Georg Kolbe: „Hüterin“ und „Junges Weib“


 

Georg Kolbe wurde am 15. April 1877 in Waldheim geboren. Er studierte an der Kunstgewerbeschule in Dresden und an der Kunstakademie München Malerei. Erst nach dem Studium, in Rom, begann Kolbe mit der Unterstützung von Louis Tuaillons mit ersten bildhauerischen Arbeiten. Seit 1904 wohnte Kolbe in Berlin. Nach einigen schwierigen Jahren gelang 1910 mit der „Tänzerin“ der Durchbruch. Ab den 20er Jahren kann er als der erfolgreichste Bildhauer Deutschlands bezeichnet werden. Als 1927 seine Frau den Freitod wählte, versuchte Kolbe diesen Schicksalsschlag auf künstlerische Weise zu verarbeiten. 1932 reiste Kolbe nach Moskau. Diese Erfahrung machte einen bleibenden Eindruck auf ihn. Bereits während der Weimarer Republik galt Kolbe als links-liberal. Dennoch blieb er als Künstler unpolitisch bzw. nicht politisch motiviert. Von der aktiven Teilnahme an den beiden Weltkriegen wurde Kolbe jeweils freigestellt.

Kolbes Arbeiten wurden während des NS-Regimes teilweise aus dem öffentlichen Raum entfernt. Wesentlich weniger bekannte Bildhauer wurden ihm vorgezogen. Dennoch nahm er von 1937 bis 1944 regelmäßig an den Großen Deutschen Kunstausstellungen im Haus der Kunst in München teil. Seine Käufer fanden sich in der bürgerlichen Schicht, die die Ästhetik Kolbes Figuren liebten. Künstler wie Kunstliebhaber flüchteten sich mit Hilfe der Schönheit der Kunst aus der Realität.

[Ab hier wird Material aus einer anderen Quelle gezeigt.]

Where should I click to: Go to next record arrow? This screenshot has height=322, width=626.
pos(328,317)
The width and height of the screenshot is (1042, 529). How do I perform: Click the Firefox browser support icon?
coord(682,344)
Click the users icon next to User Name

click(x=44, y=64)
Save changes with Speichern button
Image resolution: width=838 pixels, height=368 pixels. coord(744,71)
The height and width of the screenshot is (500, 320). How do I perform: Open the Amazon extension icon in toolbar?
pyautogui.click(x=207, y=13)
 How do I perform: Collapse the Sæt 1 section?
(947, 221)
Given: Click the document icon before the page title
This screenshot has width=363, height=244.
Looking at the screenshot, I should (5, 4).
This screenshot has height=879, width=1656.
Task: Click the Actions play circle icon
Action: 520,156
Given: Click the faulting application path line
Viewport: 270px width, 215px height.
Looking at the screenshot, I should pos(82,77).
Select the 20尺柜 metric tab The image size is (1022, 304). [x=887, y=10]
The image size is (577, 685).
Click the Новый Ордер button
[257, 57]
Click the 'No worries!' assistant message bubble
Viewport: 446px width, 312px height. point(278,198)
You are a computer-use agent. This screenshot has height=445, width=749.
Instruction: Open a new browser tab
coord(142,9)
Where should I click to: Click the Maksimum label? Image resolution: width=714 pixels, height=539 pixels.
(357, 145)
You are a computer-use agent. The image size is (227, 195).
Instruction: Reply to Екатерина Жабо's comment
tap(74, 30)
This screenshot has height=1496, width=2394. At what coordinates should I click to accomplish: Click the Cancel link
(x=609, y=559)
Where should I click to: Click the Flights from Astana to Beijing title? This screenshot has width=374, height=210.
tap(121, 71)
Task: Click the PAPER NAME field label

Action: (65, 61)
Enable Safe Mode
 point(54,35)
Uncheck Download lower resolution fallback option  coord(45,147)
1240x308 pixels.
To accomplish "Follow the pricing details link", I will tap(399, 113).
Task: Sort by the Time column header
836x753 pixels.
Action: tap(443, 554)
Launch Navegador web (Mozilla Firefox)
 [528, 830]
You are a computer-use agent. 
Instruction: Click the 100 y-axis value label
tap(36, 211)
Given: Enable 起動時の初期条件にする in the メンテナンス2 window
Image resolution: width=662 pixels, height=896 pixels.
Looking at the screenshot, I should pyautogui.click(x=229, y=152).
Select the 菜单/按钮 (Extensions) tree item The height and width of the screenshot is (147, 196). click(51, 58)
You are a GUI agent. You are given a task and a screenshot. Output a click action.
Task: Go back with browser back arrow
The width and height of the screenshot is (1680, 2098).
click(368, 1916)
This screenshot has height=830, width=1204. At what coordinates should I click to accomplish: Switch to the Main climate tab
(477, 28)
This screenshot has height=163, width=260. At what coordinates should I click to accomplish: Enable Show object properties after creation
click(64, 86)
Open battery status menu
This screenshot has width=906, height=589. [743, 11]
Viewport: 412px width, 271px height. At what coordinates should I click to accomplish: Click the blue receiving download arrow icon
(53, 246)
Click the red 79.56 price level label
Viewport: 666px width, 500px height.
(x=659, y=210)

Kolbe starb am 20. November 1947 in Berlin. Er ist auf dem Friedhof Heerstraße in Berlin West-End begraben. In seinem Wohnhaus und Atelier befindet sich nach Kolbes testamentarischer Verfügung heute das Georg-Kolbe-Museum.


 

„Hüterin“ und „Junges Weib“

Seit etwa 1915 begann Kolbe hauptsächlich Akte von Frauen zu modellieren. Seine bewegten Figuren erregten bei Ausstellungen Aufmerksamkeit. Höhepunkt war 1910 der Ankauf der „Tänzerin“ durch die Berliner Nationalgalerie. Deutlich sieht man hier noch die Begeisterung Kolbes für das Werk Rodins. Ab ca. 1927, nach dem Tod seiner Frau, verschwand die Leichtigkeit, er stellte die Frauen nun ruhig, stehend und in harmonischen Proportionen dar. Hinzu kamen nun mehr und mehr kraftvolle, muskulöse Männerfiguren. Kolbe wurde durch diesen Wechsel zum idealistischen Stil eine Anpassung an den nationalsozialistischen Stil nachgesagt. Betrachtet man aber diese Wandlung im Zusammenhang mit seinem persönlichen Schicksal, so ist diese Ansicht nicht belegbar.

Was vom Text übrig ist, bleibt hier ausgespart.